[Target position records]

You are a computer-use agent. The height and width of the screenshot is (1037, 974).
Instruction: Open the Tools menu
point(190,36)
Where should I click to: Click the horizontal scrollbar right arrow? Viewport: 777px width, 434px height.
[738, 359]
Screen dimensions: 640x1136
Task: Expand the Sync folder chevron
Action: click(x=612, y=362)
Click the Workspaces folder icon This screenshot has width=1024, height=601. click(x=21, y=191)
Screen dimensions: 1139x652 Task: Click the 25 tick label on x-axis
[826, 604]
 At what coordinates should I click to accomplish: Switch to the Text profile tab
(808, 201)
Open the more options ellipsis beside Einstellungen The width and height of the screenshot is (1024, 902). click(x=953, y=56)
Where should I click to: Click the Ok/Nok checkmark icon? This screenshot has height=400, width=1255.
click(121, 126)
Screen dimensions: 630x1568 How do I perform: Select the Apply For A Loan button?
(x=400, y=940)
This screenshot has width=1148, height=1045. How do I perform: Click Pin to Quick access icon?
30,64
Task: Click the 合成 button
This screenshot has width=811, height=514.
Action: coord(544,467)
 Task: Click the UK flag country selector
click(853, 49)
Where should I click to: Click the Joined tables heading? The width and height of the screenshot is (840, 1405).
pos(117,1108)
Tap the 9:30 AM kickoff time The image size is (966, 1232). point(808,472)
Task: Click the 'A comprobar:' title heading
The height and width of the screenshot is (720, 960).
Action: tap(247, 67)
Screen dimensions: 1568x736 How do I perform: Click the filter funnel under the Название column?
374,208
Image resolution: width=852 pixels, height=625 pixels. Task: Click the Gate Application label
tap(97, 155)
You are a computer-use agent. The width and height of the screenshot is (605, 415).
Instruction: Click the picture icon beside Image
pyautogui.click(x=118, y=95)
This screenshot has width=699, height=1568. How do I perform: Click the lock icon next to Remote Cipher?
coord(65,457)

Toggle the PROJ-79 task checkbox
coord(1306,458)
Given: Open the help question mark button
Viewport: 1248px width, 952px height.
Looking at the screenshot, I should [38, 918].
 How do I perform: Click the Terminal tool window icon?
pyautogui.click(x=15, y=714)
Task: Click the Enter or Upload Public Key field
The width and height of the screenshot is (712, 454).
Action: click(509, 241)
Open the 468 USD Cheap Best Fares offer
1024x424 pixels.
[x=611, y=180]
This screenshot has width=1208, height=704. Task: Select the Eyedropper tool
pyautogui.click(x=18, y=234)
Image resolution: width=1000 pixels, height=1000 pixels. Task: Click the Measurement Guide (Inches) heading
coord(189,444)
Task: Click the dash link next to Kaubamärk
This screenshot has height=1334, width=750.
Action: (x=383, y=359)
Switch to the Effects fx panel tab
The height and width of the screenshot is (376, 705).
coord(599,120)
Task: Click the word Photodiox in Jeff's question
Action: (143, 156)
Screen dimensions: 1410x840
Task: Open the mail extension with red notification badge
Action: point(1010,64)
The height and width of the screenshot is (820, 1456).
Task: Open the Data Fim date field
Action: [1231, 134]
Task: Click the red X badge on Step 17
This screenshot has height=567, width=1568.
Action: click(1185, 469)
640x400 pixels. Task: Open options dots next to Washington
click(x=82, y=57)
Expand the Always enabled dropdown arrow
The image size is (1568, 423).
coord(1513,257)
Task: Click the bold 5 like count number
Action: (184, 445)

**Written instruction**
Find each line in the data above that contains the word "Open", and copy those lines.

**Task result**
Instruction: Open the Tools menu
Open the more options ellipsis beside Einstellungen The width and height of the screenshot is (1024, 902). click(x=953, y=56)
Given: Open the help question mark button
Open the 468 USD Cheap Best Fares offer
Task: Open the mail extension with red notification badge
Task: Open the Data Fim date field
640x400 pixels. Task: Open options dots next to Washington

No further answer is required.